#### Problem to solve:
Below are the entries; return exactly the line with "This screenshot has height=272, width=484." and every later line, without anything else.

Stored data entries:
__________________________________________________
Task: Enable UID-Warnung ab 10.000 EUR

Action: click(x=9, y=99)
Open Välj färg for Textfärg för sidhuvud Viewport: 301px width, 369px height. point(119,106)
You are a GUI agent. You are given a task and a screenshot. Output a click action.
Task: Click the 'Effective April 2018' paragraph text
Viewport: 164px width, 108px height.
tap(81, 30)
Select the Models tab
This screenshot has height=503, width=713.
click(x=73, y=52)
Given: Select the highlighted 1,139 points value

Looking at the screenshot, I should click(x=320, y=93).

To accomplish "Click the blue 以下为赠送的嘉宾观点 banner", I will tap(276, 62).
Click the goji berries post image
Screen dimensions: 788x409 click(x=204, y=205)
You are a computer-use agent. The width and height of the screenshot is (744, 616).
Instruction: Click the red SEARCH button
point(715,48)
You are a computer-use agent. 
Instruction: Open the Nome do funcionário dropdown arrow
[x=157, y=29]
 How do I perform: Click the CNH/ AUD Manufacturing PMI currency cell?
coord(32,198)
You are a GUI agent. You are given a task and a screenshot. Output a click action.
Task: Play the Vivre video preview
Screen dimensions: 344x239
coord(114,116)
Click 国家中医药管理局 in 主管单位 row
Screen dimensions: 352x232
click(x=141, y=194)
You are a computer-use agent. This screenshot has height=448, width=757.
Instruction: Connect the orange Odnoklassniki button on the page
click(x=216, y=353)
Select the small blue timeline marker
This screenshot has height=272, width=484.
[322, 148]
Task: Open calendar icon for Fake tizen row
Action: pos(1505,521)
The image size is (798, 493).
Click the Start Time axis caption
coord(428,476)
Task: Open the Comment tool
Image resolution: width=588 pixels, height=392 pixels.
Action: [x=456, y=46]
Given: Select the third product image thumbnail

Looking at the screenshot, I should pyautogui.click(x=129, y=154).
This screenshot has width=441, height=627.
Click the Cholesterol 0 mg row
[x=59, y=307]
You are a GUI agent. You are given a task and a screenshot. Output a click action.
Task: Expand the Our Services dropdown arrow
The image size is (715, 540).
__________________________________________________
#### Answer to the problem:
This screenshot has height=272, width=484.
[322, 148]
Task: Open calendar icon for Fake tizen row
Action: pos(1505,521)
The image size is (798, 493).
Click the Start Time axis caption
coord(428,476)
Task: Open the Comment tool
Image resolution: width=588 pixels, height=392 pixels.
Action: [x=456, y=46]
Given: Select the third product image thumbnail

Looking at the screenshot, I should pyautogui.click(x=129, y=154).
This screenshot has width=441, height=627.
Click the Cholesterol 0 mg row
[x=59, y=307]
You are a GUI agent. You are given a task and a screenshot. Output a click action.
Task: Expand the Our Services dropdown arrow
The image size is (715, 540).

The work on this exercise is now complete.